O paradeiro de Dinaelza retratado pela carta era a região do rio Araguaia, conhecida como “Bico do Papagaio”, localizada na fronteira entre os estados do Pará, Maranhão e Tocantins. A estudante esteve entre as cerca de 16 mulheres que formaram o movimento guerrilheiro que se opôs à Ditadura Militar.
Após cinco anos de angústia, veio a primeira pista: preso em 1972, José Genoino Neto, também integrante da resistência armada, disse em entrevista acreditar que quase todos de Araguaia estavam mortos. Entre as vítimas, ele cita “Maria Dina”, que teria chegado da Bahia. O nome era um dos apelidos de Dinaelza.
O palpite estava correto. A guerrilha ficou conhecida como um dos maiores massacres da Ditadura Militar no país. Segundo os dados disponíveis hoje, 62 militantes e ao menos 17 camponeses foram assassinados e Dinaelza estava entre eles. Foi somente em 2013, que Diva Santana pôde ouvir de uma testemunha como a sua irmã teve a vida ceifada.
Foto: Reprodução/arquivo
De acordo com o depoimento de um capataz prestado à Comissão dos Mortos e Desaparecidos da Presidência, Dinaelza foi presa por um fazendeiro devido à recompensa de seis mil cruzeiros que era ofertada a qualquer um que capturasse quem resistia ao regime, e morta por militares em maio de 1974. Àquela altura, Vandick Reidner já havia sido executado, no mês de janeiro daquele mesmo ano.
“É a única história que eu tenho. Eu fui tantas vezes naquela região, na esperança de encontrar nem que fosse um dedinho dela. Nossa cultura é de enterrar nossos mortos e não poder fazer isso é uma ferida que não fecha. Meu pai, antes de morrer, me dizia: ‘Diva, toda vez que abro a porta acho que vou encontrar Dinaelza’ e eu só faltava morrer, porque sabia que ele não ia. Mas ele morreu com essa dor”.
A luta
A saga pelo paradeiro da irmã e do cunhado definiu os caminhos da vida de Diva. Até chegar ao depoimento em 2013, um longo caminho de luta foi travado. Na década de 80, a baiana ajudou a fundar comitês de anistiados e de familiares de vítimas do Araguaia, o que a tornou uma das maiores precursoras em campanhas para esclarecimento das mortes e localização dos corpos dos desaparecidos.

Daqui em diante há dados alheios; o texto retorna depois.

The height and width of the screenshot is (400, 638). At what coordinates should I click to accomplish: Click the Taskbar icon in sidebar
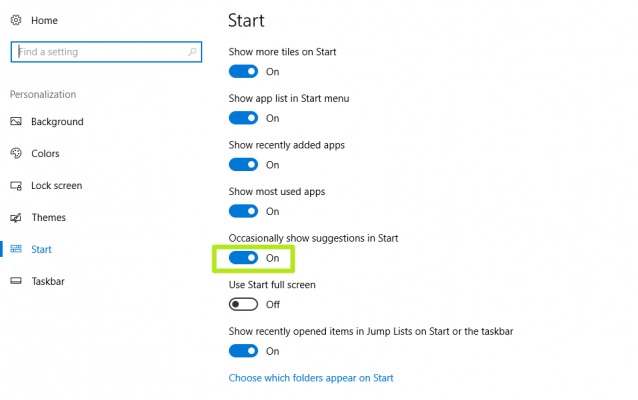pyautogui.click(x=16, y=282)
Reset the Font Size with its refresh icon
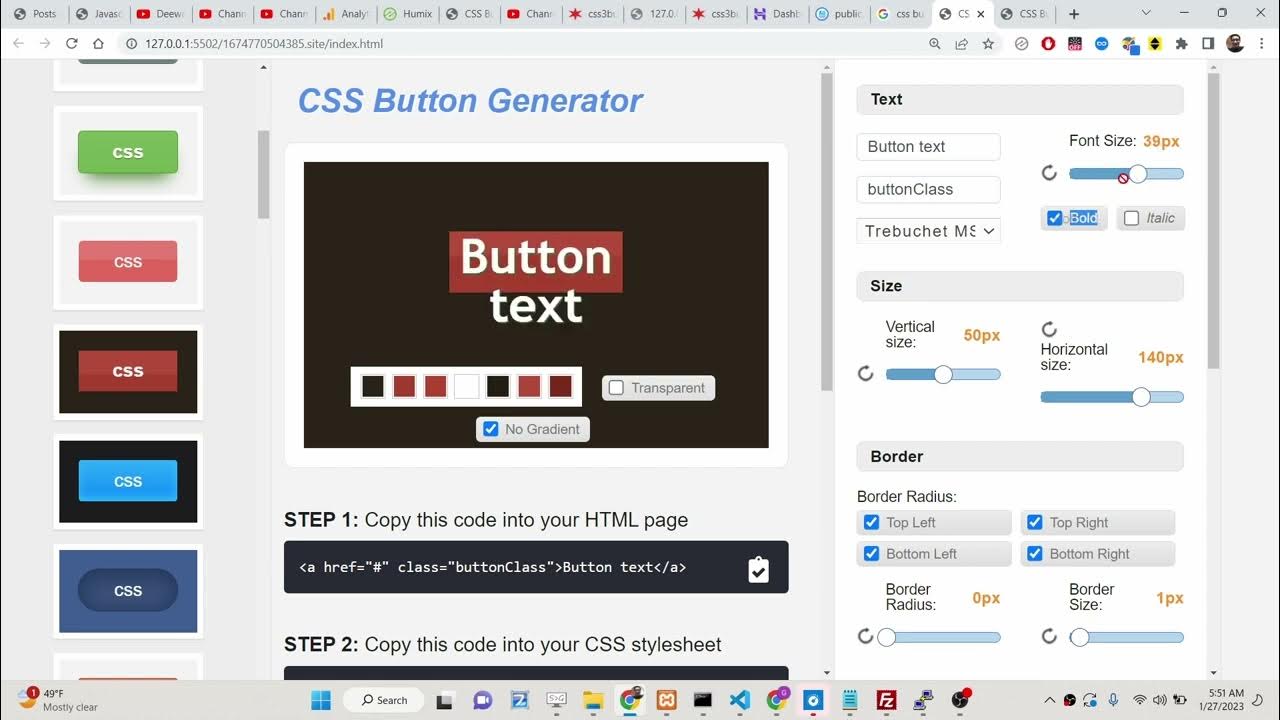 coord(1049,173)
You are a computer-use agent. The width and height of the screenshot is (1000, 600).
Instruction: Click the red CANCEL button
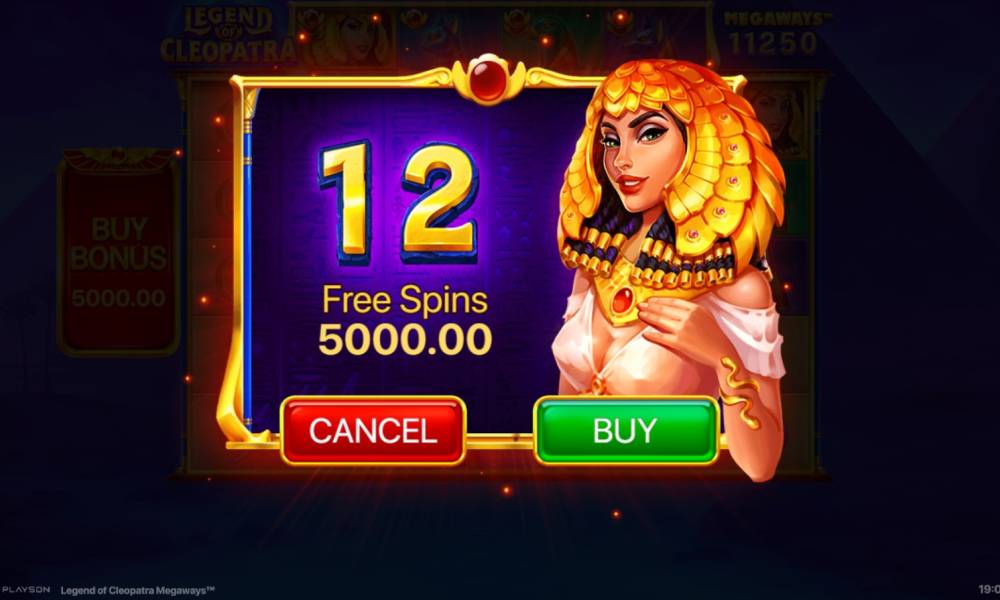pyautogui.click(x=373, y=430)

Até 1990, Diva tornou-se alvo do regime e foi monitorada e perseguida por agentes da Ditadura Militar, através do extinto Serviço Nacional de Informações (SNI). Em 1995, dez anos após o fim do comando militar no país, a lei número 9.140 reconheceu como mortas “pessoas desaparecidas em razão de participação ou acusação de participação em atividades políticas, no período de 2 de setembro de 1961 a 15 de agosto de 1979”, expedindo as certidões de óbito.
“É um documento horrível, mas que só existiu depois de muita luta nossa. Local da morte: a máquina bate o pontinho, não tem. Local de sepultamento a mesma coisa, não tem”, conta Diva.
“Viva eu sei que a minha irmã não está, mas eu não quero página virada, eu quero página contada na história do Brasil e com verdade. Essa história precisa ser contada para as novas gerações. O que me move são aquelas mães que hoje são aquelas mães, de cabelos brancos, que nunca tiveram os corpos de seus filhos para enterrar, assim como a minha mãe não teve esse direito”, concluiu.